* Required work
What you return must match the records word for word, except that pictures are dropped.

* Data records

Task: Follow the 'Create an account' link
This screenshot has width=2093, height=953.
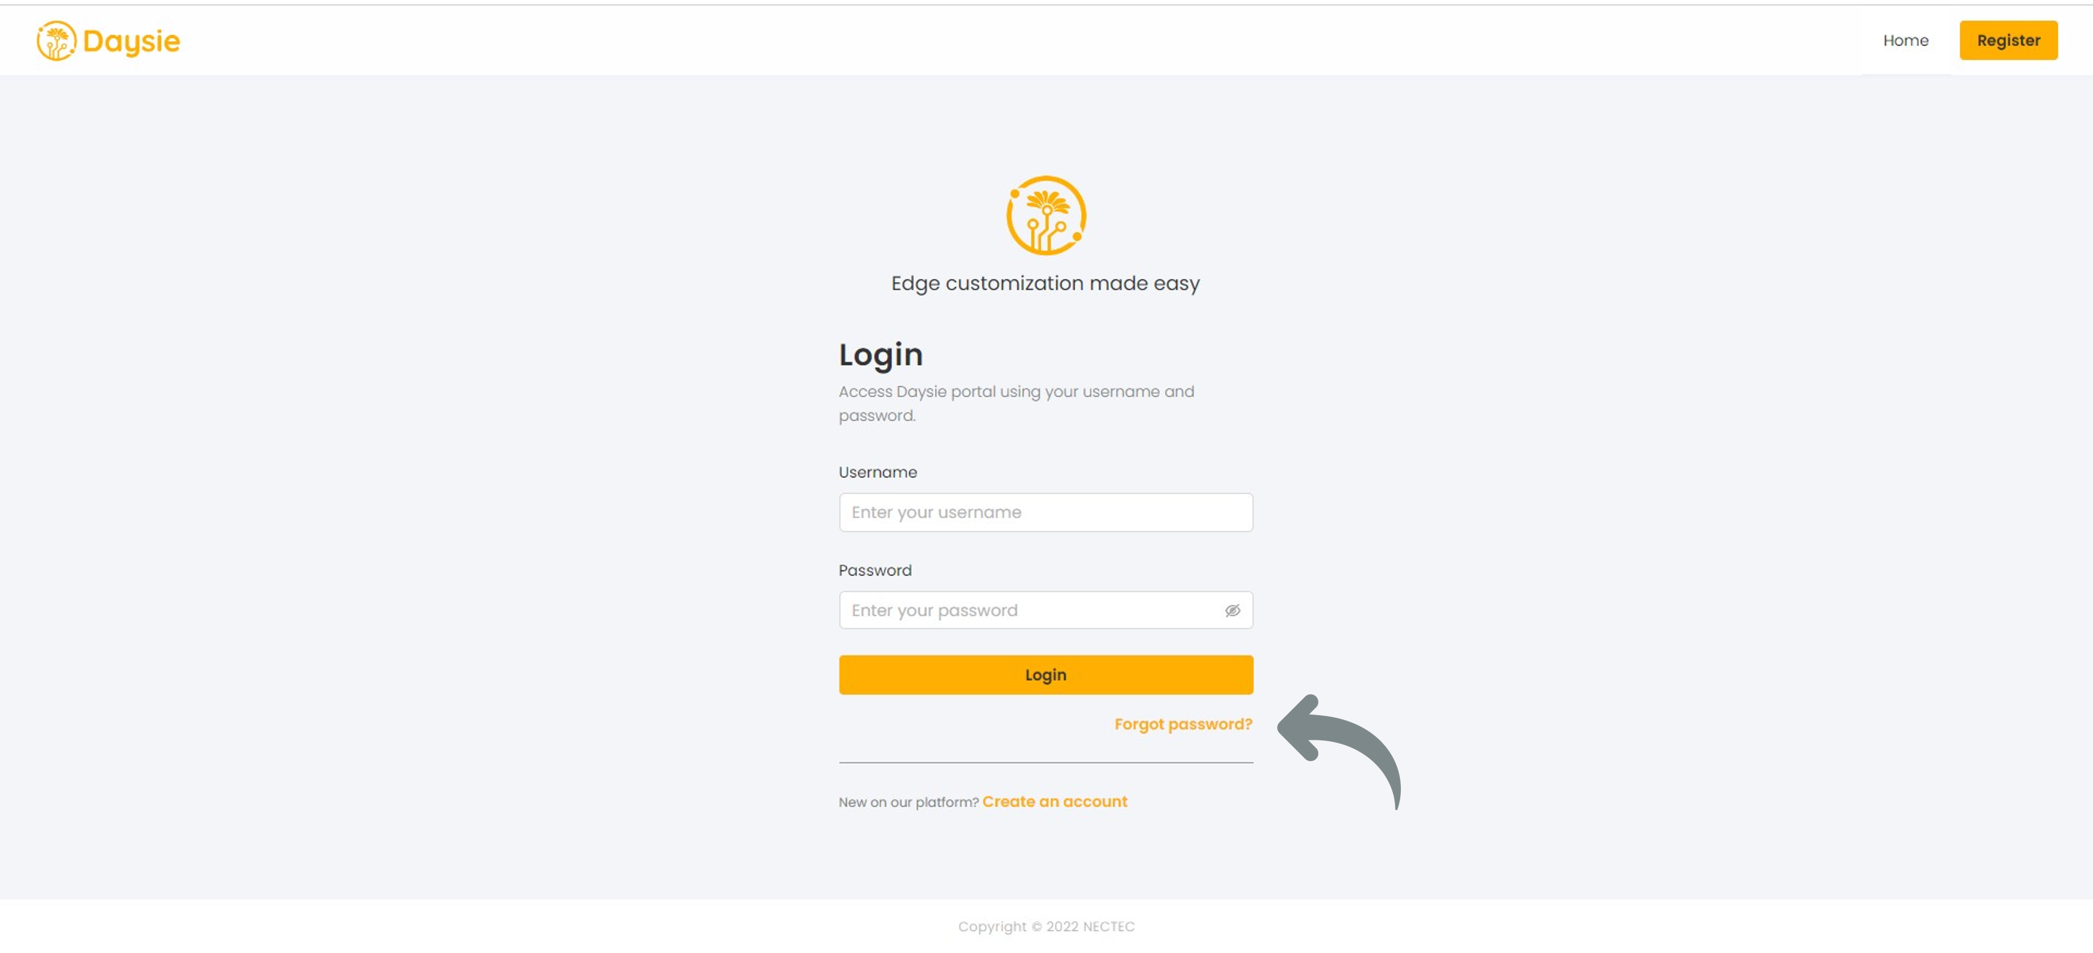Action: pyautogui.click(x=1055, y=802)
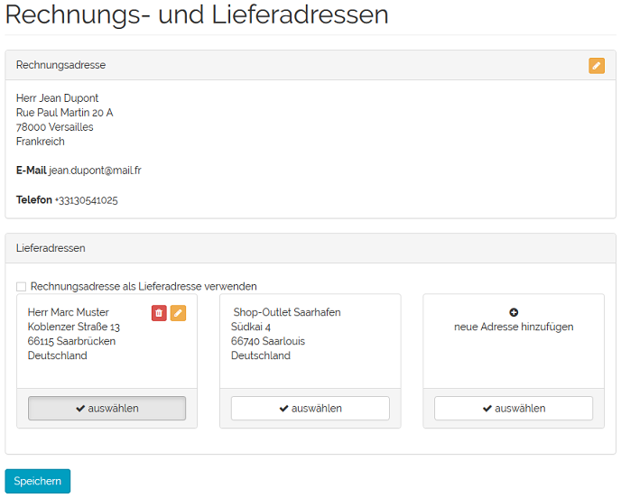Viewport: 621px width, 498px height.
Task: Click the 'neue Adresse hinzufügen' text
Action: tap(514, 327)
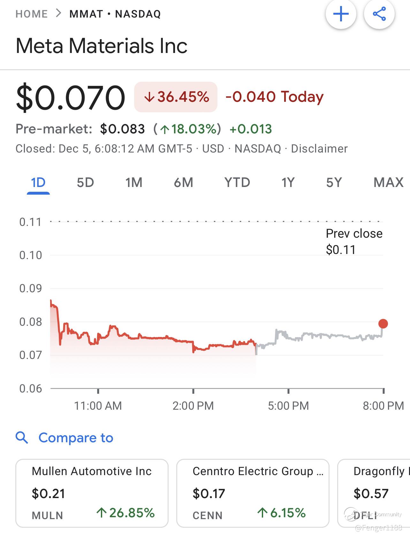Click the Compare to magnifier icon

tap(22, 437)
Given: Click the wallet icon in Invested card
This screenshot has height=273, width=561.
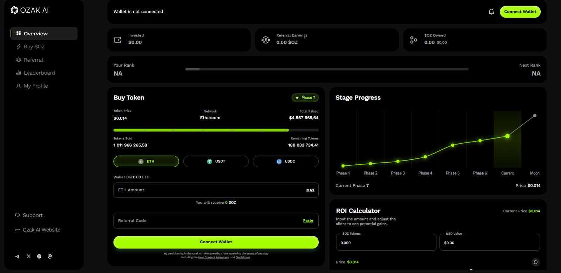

* Task output
Task: Follow the 'Create an account' link
This screenshot has width=2093, height=953.
Action: pyautogui.click(x=1055, y=802)
Viewport: 621px width, 498px height.
Task: Click the 'neue Adresse hinzufügen' text
Action: tap(514, 327)
Click the Compare to magnifier icon

tap(22, 437)
Given: Click the wallet icon in Invested card
This screenshot has height=273, width=561.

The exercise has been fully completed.